É também o ministério no qual eu mesmo mais aprendi, no qual houve uma certa transformação da minha teologia e da minha espiritualidade, da minha compreensão da fé e da Igreja. Quando meu bispo, o arcebispo de Praga, se recusou resolutamente a falar com as vítimas de abuso sexual clerical (incluindo membros do mosteiro do qual ele era superior na época) e as encaminhou à polícia, eu tive longas conversas noturnas com muitos deles.
Depois disso, muitas vezes eu mesmo não conseguia dormir até de manhã. Eu não ficava sabendo muito mais do que já havia sido denunciado. Mas olhava para esses homens e mulheres nos olhos e segurava as suas mãos quando eles choravam. Era muito diferente de ler as suas declarações nos documentos dos tribunais.
Eu trabalhei durante anos como psicoterapeuta e sei da proximidade e da interação da dor mental e espiritual, mas isso era algo diferente da mera psicoterapia; eu sentia ali a presença de Cristo com todo o meu coração, de ambos os lados: nos “pequeninos, nos doentes, nos presos e nos perseguidos” e também no ministério da escuta, da consolação e da reconciliação que eu podia oferecer a eles.
Costumo voltar a um breve relato, que é uma espécie de minievangelho no meio do Evangelho de Mateus, a história de uma mulher que sofria de uma hemorragia durante 12 anos, buscou muitos médicos, gastou toda sua fortuna em tratamentos, mas nada ajudava.
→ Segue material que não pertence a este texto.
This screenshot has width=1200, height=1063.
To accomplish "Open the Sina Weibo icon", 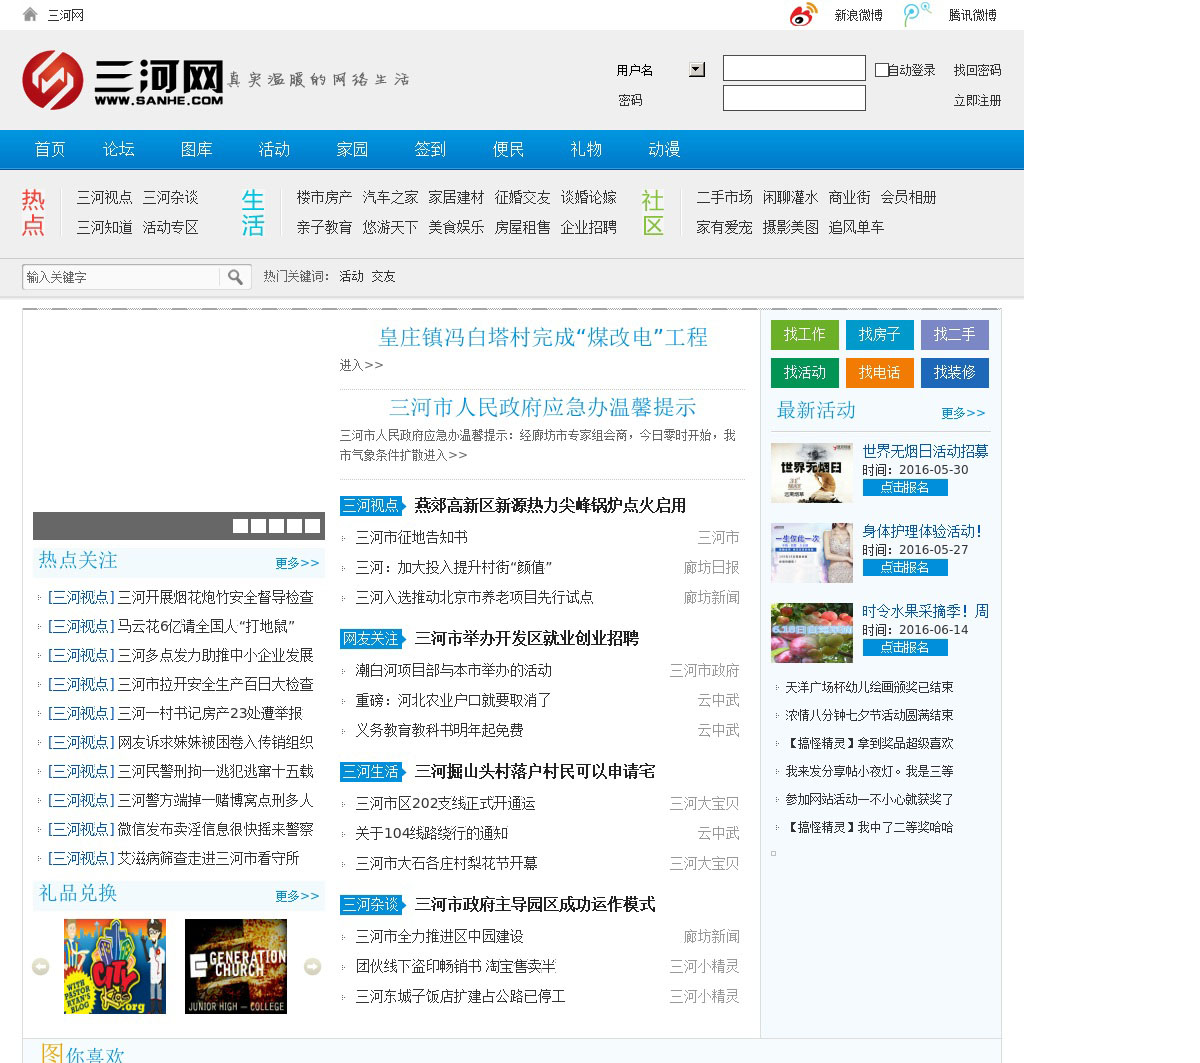I will click(x=803, y=15).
De acordo com as autoridades religiosas da época, uma mulher sangrando estava ritualmente impura, não tinha permissão para participar de um rito religioso, e ninguém tinha permissão para tocá-la. O desejo compulsivo da mulher pela intimidade humana, pelo toque humano, levou-a ao ato de quebrar o isolamento obrigatório: ela tocou Jesus. Ela o tocou anonimamente, por trás, tentando permanecer escondida na multidão.
Mas Jesus não queria que ela fosse curada dessa forma. Ele procurou o rosto dela. A mulher se apresentou e, após anos de esconderijo e isolamento, ela pôs em prática aquilo que o seu corpo vinha dizendo – na linguagem do sangue e da dor – prostrando-se diante dele e “contando toda a verdade” diante de todos. E, naquele momento de verdade, ela foi libertada da sua doença.
Eu sonho com uma Igreja que crie um espaço seguro – um espaço de verdade – que cure e liberte. A minha sincera esperança é que esta conferência contribua para a realização desse sonho.